Tasks to complete:
(A) Answer these questions using the article on automated ball-strike challenges at the All-Star Game:
(i) Which team does Tarik Skubal play for?
(ii) How many challenges does each team have at the start of the game?
(iii) What does a player do to trigger a challenge?
(B) Resume the article on automated ball-strike challenges at the All-Star Game, picking up after its final paragraph.

Passage provided:
MLB is putting automated balls and strikes to the test in the All Star Game. Some pitchers aren't exactly thrilled
It's not even human.
For the first time, the midsummer classic is going to be using automated technology to allow pitchers, catchers and batters to challenge balls and strikes – a system that's been in use in the minor leagues and in spring training but had never been put in place before at a major league park.
It's a technology that has the potential to revolutionize the game, a system that might forever change one of the ficklest parts of an incredibly fickle game: The ever-changing, unpredictable strike zone put in place by all-too-human home plate umpires.
Pitchers are largely unfazed – at least before the game gets going.
'I don't plan on using them. I'm probably not going to use them in the future. I'm gonna let the catcher do that,' said Tarik Skubal, the Detroit Tigers star who will start the game for the American League. 'I have this thing where I think everything's a strike until the umpire calls it a ball.'
Paul Skenes, the Pittsburgh Pirates fireballer who will start for the National League, felt much the same way.
'Pitchers think that everything's a strike, then you go back and look at it and it's two, three balls off,' he said Monday. 'So, we should not be the ones that are challenging it. I really do like the human element of the game. I think this is one of those things that you kind of think that umpires are great until they're not, and so I could kind of care less either way, to be honest.'
According to MLB, the challenge system will have the same rules as were used in spring training: Each team starts the game with two challenges and they keep their challenge if they are deemed correct. Only the pitcher, catcher and hitter can challenge a call and the system is put into place when one of those players taps the top of his cap or helmet twice.

Information given:

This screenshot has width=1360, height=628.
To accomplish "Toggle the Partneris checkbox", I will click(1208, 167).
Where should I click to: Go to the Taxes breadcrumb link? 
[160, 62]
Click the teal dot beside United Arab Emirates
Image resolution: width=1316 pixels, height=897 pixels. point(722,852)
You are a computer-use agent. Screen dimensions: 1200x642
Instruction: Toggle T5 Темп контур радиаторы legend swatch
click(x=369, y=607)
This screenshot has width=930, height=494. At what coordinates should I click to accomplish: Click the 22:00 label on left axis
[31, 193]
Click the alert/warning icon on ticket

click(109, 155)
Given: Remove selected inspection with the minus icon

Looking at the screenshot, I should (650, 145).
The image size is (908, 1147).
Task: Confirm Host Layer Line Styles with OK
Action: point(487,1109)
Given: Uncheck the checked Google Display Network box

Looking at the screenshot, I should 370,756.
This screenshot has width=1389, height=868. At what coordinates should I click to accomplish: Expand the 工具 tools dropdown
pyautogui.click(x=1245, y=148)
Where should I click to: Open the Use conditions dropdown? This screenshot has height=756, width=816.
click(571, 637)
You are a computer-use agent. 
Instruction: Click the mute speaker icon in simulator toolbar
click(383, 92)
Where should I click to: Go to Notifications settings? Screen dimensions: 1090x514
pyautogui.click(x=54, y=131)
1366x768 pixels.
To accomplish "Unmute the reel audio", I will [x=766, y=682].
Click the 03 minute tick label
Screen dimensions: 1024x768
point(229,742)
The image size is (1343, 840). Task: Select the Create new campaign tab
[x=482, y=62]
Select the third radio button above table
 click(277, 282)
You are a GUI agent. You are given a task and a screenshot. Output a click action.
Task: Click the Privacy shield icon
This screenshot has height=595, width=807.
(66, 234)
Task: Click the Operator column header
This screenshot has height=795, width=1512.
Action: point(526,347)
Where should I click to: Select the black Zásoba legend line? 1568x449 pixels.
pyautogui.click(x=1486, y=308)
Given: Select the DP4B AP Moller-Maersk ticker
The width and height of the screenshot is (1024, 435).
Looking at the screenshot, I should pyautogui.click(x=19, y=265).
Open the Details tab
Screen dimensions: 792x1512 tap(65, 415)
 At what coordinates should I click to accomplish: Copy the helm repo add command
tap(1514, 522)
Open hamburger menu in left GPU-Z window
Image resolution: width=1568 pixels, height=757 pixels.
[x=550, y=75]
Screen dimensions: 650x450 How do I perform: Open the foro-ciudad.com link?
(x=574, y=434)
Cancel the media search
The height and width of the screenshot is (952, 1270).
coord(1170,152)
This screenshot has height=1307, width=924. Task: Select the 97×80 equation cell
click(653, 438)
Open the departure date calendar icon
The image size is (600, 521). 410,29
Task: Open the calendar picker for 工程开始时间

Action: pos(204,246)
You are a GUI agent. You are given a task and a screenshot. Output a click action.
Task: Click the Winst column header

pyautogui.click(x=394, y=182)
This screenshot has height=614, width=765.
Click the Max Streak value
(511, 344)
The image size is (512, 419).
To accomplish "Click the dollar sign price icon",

Answers to each task:
(A)
(i) The Detroit Tigers.
(ii) Two.
(iii) He taps the top of his cap or helmet twice.

(B)
The system was in place during the Futures Game at Truist Park on Saturday between some of the game's top minor league prospect. When a player would challenge a call, the game would pause, and attention would turn to the stadium's massive screen beyond right center field.
A virtual simulation of the pitch would be shown along with a strike zone and the technology would rule if the ball fell within or outside the box. Play would then resume after the short break.
It's unclear exactly how the league will determine the size of those strike zones for each batter, and that's something Los Angeles Dodgers veteran Clayton Kershaw wants to know.
'I did a few rehab starts with it. I'm OK with it, you know, I think, I mean, it works,' he told reporters on Monday. 'I just don't really understand how they're doing the box for the hitter, because I think every different TV or national streaming service has their own box. I think I just hope that they figure out, because Aaron Judge and Jose Altuve should have different sized boxes, so … know they've obviously thought about that. I haven't talked to MLB about it, but as long as that gets figured out, I think it'd be fun.'
The phrase used most on Monday when discussing the technology was an iconic one in baseball lore: The 'human element.'
It's one of the things that can make baseball so perfectly imperfect – the ability of umpires to simply get it wrong and make a massive impact on the game. From Jim Joyce ruling a batter safe to ruin Armando Galarraga's perfect game bid to Don Dekinger's World Series-changing call in 1985, ruling Kansas City Royals player Jorge Orta was safe at first base even though replays showed he was out by a step. Instead of being the last out of a St. Louis Cardinals World Series championship, the moment became the spark for the Royals to charge back and win the title.
The 'human element' is one of baseball's quirks that give the nation's pastime its identity. But it's also something that many fans would rather see cast off into obscurity.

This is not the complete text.